As a tiny but energy-hungry island nation, Japan relies heavily on imports; oil — eighty-eight percent of which it imports from the Middle East — supplies half of the nation’s energy. After three years of negotiations, Japan has won access to the estimated twenty-six billion barrels of oil in Azadegan.  

Richard Boucher, spokesman for the U.S. State Department, stated that he was “disappointed,” by the deal that Japan has brokered with Iran.

Boucher may be rightfully suspicious of Iran, particularly in light of Iran’s recent admission that it purchased nuclear equipment from black market dealers. Iran insists it is using such devices for peaceful purposes, which may or may not be true. Only last year, Iran admitted that it had been concealing its nuclear activities for years. However, a deal of this magnitude certainly adds an intriguing new facet to the world-wide scramble for oil. America, distrustful of Tehran and thirsty for oil, must confront the fact that a newly militarized Japan is now an important and very visible player in the region.  

Mimi Hanaoka

 

Bridging the racial divide

Under the erroneously simplistic impression that national service will bridge racial divisions, Malaysia is now implementing a system of mandatory national service. The system is not a draft, since those who are called up will not engage in military training or be deployed overseas. Rather, the system is more like a bizarre marriage of boot camp and an Outward Bound course; this year, 85,000 eighteen-year-olds will undergo three months of training, which will include physical exercise, community service, and what the BBC ominously calls “lessons in nation-building.”
  
The official national service website eerily juxtaposes an image of uniformed and bereted young men engaging in physical training next to a photo of a young woman happily feeding tea and cakes to the elderly. This, apparently, is the face of tomorrow’s happily racially integrated Malaysia.

An article in today’s The Star, a Malaysian newspaper, was cautiously and diplomatically optimistic about the program.

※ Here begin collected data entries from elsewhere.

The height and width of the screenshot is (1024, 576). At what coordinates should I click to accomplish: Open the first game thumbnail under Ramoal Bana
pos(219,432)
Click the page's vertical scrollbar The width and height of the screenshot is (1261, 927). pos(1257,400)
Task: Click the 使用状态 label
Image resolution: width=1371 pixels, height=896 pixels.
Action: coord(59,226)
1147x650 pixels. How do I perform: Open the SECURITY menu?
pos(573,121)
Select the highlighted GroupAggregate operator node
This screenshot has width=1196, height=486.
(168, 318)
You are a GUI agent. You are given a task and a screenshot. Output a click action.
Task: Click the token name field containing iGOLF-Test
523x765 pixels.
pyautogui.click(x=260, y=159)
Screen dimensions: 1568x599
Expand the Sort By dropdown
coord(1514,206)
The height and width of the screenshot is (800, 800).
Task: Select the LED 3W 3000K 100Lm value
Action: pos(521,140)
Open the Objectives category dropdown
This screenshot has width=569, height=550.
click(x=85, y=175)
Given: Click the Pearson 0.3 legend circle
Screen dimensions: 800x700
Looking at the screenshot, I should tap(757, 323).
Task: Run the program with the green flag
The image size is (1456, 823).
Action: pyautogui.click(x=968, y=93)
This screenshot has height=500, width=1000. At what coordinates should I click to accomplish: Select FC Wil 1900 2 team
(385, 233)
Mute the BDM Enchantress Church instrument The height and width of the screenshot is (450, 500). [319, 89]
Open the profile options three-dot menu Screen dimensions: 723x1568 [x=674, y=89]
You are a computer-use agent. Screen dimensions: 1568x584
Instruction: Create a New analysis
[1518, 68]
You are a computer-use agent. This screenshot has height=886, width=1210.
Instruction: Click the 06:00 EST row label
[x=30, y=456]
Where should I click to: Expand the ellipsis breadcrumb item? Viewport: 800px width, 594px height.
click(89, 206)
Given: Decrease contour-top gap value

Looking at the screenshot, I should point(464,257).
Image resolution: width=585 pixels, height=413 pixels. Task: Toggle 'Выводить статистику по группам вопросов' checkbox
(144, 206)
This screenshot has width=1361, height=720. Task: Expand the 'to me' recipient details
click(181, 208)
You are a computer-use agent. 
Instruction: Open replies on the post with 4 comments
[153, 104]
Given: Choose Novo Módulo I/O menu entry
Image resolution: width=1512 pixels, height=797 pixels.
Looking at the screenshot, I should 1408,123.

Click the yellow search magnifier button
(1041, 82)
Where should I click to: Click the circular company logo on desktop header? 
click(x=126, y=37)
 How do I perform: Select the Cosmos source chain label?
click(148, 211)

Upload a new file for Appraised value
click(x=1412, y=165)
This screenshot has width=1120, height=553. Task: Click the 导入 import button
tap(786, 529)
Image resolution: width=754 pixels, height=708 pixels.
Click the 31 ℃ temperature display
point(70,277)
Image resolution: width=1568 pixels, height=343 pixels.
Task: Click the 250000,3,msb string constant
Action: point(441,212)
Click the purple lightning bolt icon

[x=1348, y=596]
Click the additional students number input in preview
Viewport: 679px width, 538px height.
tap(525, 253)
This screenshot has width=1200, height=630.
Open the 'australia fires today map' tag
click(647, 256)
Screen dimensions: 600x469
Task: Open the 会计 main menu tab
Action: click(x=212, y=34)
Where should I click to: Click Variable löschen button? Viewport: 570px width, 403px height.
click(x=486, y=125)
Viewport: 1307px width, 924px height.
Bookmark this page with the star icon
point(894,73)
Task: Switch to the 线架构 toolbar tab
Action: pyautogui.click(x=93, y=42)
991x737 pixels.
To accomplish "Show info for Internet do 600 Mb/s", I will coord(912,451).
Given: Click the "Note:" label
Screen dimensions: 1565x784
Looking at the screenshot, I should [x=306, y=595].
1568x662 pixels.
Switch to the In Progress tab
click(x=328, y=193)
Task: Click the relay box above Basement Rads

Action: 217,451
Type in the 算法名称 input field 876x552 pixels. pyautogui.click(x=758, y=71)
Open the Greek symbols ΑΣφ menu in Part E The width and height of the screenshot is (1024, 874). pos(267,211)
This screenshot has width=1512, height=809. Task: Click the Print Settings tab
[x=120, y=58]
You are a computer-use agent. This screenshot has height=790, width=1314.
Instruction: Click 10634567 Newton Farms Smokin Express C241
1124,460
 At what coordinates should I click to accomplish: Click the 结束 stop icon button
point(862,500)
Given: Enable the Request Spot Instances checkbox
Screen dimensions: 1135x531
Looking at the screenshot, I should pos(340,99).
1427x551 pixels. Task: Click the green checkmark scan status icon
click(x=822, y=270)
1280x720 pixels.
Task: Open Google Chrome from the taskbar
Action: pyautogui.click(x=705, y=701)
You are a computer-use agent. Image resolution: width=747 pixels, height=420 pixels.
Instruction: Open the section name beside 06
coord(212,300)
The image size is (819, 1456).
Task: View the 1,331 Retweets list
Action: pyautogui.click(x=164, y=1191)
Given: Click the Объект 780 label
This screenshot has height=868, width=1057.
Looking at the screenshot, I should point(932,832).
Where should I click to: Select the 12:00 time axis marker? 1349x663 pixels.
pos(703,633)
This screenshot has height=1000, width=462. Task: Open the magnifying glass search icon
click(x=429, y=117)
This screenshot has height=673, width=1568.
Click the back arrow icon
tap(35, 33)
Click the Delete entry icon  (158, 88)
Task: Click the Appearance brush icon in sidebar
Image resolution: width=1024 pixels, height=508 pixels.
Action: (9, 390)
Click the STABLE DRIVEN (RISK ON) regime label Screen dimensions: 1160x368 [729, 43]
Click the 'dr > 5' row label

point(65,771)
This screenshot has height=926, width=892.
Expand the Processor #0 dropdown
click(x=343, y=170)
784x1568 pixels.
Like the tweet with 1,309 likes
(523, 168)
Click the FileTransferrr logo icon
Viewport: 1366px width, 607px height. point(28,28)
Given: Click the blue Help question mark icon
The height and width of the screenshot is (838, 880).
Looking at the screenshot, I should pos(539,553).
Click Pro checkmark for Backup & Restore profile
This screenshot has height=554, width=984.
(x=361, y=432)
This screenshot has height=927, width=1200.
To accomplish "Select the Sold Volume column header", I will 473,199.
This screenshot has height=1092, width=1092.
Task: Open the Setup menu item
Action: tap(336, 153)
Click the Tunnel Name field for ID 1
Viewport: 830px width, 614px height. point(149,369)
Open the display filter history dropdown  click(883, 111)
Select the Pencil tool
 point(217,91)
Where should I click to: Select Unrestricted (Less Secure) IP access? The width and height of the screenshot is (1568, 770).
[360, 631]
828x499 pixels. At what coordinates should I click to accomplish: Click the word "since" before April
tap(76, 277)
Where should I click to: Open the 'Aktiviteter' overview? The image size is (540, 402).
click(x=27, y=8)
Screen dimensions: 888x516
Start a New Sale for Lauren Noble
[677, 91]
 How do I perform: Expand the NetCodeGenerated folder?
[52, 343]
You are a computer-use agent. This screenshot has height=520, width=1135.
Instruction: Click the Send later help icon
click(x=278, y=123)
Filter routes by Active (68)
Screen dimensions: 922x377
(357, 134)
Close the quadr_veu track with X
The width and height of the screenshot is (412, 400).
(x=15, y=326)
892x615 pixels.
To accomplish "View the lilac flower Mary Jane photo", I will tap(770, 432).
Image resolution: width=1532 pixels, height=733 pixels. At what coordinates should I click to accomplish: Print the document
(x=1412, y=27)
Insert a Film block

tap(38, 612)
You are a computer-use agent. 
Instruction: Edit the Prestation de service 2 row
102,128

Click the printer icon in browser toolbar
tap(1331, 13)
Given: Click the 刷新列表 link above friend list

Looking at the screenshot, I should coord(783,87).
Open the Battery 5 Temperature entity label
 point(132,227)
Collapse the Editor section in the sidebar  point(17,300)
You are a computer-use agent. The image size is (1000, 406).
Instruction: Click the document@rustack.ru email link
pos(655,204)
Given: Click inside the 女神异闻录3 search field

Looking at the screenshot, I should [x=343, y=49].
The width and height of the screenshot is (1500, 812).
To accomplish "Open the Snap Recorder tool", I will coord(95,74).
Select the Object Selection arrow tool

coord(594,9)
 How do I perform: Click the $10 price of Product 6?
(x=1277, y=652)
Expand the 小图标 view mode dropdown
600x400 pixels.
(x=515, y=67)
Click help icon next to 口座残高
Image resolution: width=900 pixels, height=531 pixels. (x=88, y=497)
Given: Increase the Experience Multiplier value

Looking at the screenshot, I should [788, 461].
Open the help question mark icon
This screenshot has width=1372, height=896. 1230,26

The BBC, however, offers a more insightful analysis of the situation. The BBC notes that there are serious rifts that fall along racial lines between the nation’s Malay, Chinese, Indian and tribal communities, and that these racial and ethnic divisions are reinforced by race-based economic policies. The new system of national service will do nothing to speak to these race-based policies and the resultant atmosphere of tension and racial inequality.  

While it may be the case that the droves of teenagers corralled together during their national service will foster friendships that cross racial divides, the fact will remain that race-based economic policies still will be firmly in place when these teenagers return from their three-month hiatus from quotidian life. National service may foster personal relationships that are blind to race and ethnicity, but the government will continue to operate with an eye to racial differences.